▸ Selection:
• • • • • • •

JAVIER SETHNESS FOR TRUTHOUT: Professor Chomsky, thank you so kindly for taking the time today to converse with me about ecology and anarchism. It is a true honor to have this opportunity to speak with you. Before we pass to these subjects, though, I would like to ask you initially about ethics and solidarity. Would you say that Immanuel Kant's notion of treating humanity as an end in itself has influenced anarchist and anti-authoritarian thought in any way? The concept of natural law arguably has a "natural" affinity with anarchism.

NOAM CHOMSKY: Indirectly, but I think it's actually more general. My own view is that anarchism flows quite naturally out of major concerns and commitments of the Enlightenment, which found an expression in classical liberalism, and classical liberalism essentially was destroyed by the rise of capitalism - it's inconsistent with it. But anarchism, I think, is the inheritor of the ideals that were developed in one or another form during the Enlightenment - Kant's expression is one example - exemplified in a particular way in classical liberal doctrine, wrecked on the shoals of capitalism, and picked up by the libertarian left movements, which are the natural inheritors of them. So in that sense, yes, but it's broader.

• • • • • • •

▸ Exercise instructions:
1. In the interview on ecology and anarchism, what does Chomsky say destroyed classical liberalism?
2. Return the part of the interview on ecology and anarchism starting with "NOAM CHOMSKY: Indirectly, but" and going on through "but it's broader.".
3. Carry the interview on ecology and anarchism further from where it stops.
The listing is not needed here.

▸ Data shown:
• • • • • • •

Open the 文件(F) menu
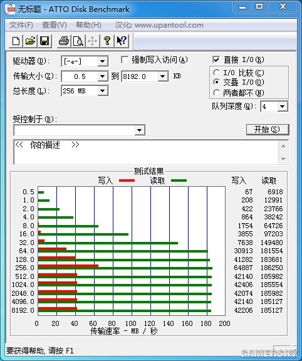 pyautogui.click(x=21, y=25)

• • • • • • •

▸ Exercise results:
1. The rise of capitalism.

2.
NOAM CHOMSKY: Indirectly, but I think it's actually more general. My own view is that anarchism flows quite naturally out of major concerns and commitments of the Enlightenment, which found an expression in classical liberalism, and classical liberalism essentially was destroyed by the rise of capitalism - it's inconsistent with it. But anarchism, I think, is the inheritor of the ideals that were developed in one or another form during the Enlightenment - Kant's expression is one example - exemplified in a particular way in classical liberal doctrine, wrecked on the shoals of capitalism, and picked up by the libertarian left movements, which are the natural inheritors of them. So in that sense, yes, but it's broader.

3.
You have described humanity as being imperiled by the destructive trends on hand in capitalist society - or what you have termed "really existing capitalist democracies" (RECD). Particularly of late, you have emphasized the brutally anti-ecological trends being implemented by the dominant powers of settler-colonial societies, as reflected in the tar sands of Canada, Australia's massive exploitation and export of coal resources, and, of course, the immense energy profligacy of this country. You certainly have a point, and I share your concerns, as I detail in Imperiled Life: Revolution against Climate Catastrophe, a book that frames the climate crisis as the outgrowth of capitalism and the domination of nature generally understood. Please explain how you see RECD as profoundly at odds with ecological balance.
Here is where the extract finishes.